Deux "Rosie" mortes (et beaucoup de candidates) : une "Rosie" de trop ? Les nombreuses versions de l'origine de l'affiche, et l'anonymat durable des femmes qui ont pris la pose, ne disent pas rien de l'invisibilisation des femmes dans l'histoire. En particulier quand il s'agit de femmes du monde ouvrier, dont on a longtemps su très peu de choses. En réalité, les deux femmes ont bien existé, et ont toutes les deux servi sinon de modèles, en tous cas d’inspiration, pour un visuel. Mais on sait depuis 2006 et un article dans une revue académique qui clôt l’enquête menée par l’universitaire James J. Kimble, “obsédé par cette image” et spécialiste arts et communication, que c’est bien Naomi Parler Fraley qui bande le biceps droit sur fond jaune en 1942.
L’autre “Rosie”, Mary Doyle Keefe, avait en fait posé pour Norman Rockwell l’année suivante. La toile de 1943 fera parler d’elle notamment parce que “Rosie” (le prénom figure sur sa boîte à casse-croûte, au centre de la peinture), a pour marchepied un exemplaire de Mein Kampf.
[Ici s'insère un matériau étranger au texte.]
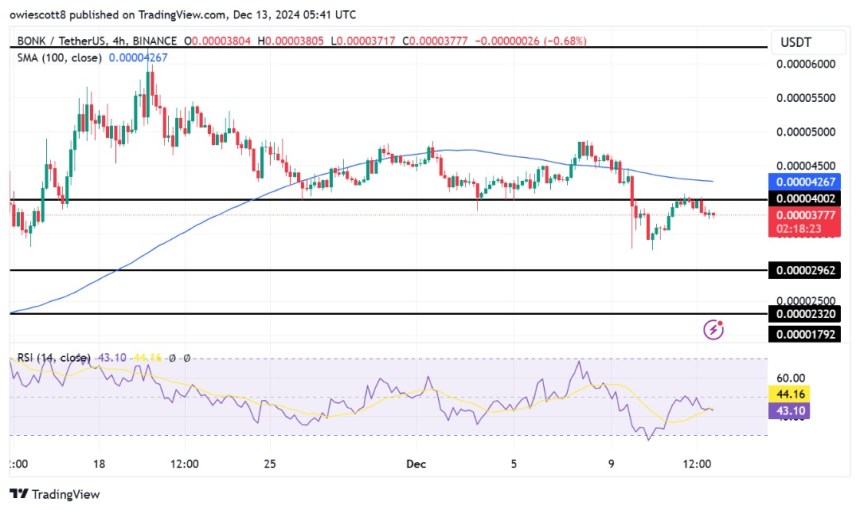Click the blue SMA price label 0.00004267
This screenshot has width=860, height=510.
[x=805, y=182]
En Une du Saturday Evening Post, le 29 mai 1943, l’image stylisée à partir d’une photo frappera les esprits.

Mary Doyle Keefe n’était pourtant pas ouvrière mais standardiste. Elle dira du reste a posteriori qu’elle ne se vivait pas particulièrement en “femme moderne”. Alors que Naomi Parker Fraley, le modèle de l’affiche détournée par Valeurs actuelles, celle dont James J. Kimble a retrouvé la trace, était bien ouvrière : elle travaillait dans la Navy, la marine nationale américaine, du temps de la Seconde guerre mondiale.
Le contexte n’est pas anodin : c’est un certain J. Howard Miller, dessinateur, qui l’avait trouvée alors qu’il cherchait un modèle susceptible d’incarner le travail féminin et la participation des femmes à l’effort de guerre. Des femmes qu’on encourage soudain à faire “des métiers d’hommes”, en somme.
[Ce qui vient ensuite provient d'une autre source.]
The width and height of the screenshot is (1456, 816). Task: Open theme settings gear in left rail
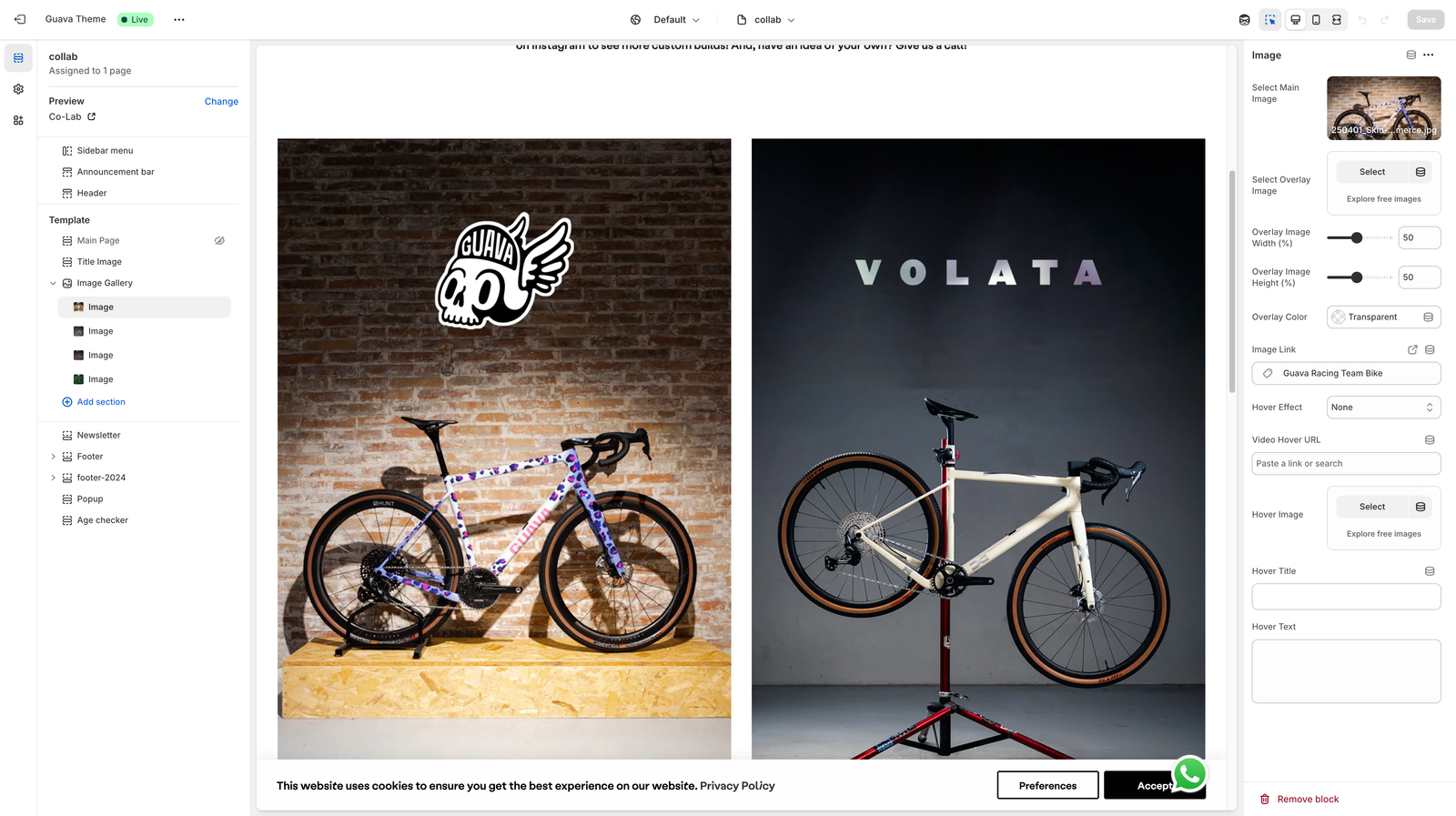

Car en fait l’affiche sur fond jaune utilisée par Valeurs actuelles comme quintessence de "l’inquisition" du genre n’a ironiquement pas grand chose du matériel militant - en tous cas, à l’origine. Certains parlent au contraire d’une “affiche de propagande”. C’est en effet une firme privée, la Westinghouse, qui qui a missionné Miller, en 1942 : manquant de main-d’oeuvre dans ses usines, elle souhaitait mobiliser les femmes pour assumer la production dans ses ateliers.
Dessinateur de Pittsburgh âgé d’une petite vingtaine d’années, c'est lui qui produit pour la Westinghouse une série d’une quarantaine de visuels à même de mobiliser les masses. Tous les quinze jours, une affiche en chassait une autre et le "We can do it" de "Rosie" sera éphémère. Relu sous ce jour, ce slogan qui dit “On peut le faire” - devient d'ailleurs polysémique : le slogan peut tout aussi bien désigner l’émancipation des femmes par le travail… que la capacité de l’industrie américaine à se poser en sauveteur du monde libre !
L’année 1942, moins d'un an après Pearl Harbour et l’entrée en guerre des Etats-Unis, voit en effet la création, en juin, d’un bureau de l’information de guerre (OWI), qu’on pourrait aujourd’hui qualifier d’office de propagande. Car l’OWI lance des campagnes d’affichage et mobilise la presse pour raviver la flamme patriotique et aussi, tout bonnement, recruter. Parmi ces campagnes, celles qui incitent au travail des femmes sont centrales. Quantité de couvertures de magazines y sont consacrées au moment où J. Howard Miller dessine sa “Rosie” au bandana rouge à pois blancs. Mais ça ne veut pas dire qu’elles sont toutes d’essence féministe : voyez par exemple cette autre affiche qui dit : “Je suis fière… mon mari veut que je participe”.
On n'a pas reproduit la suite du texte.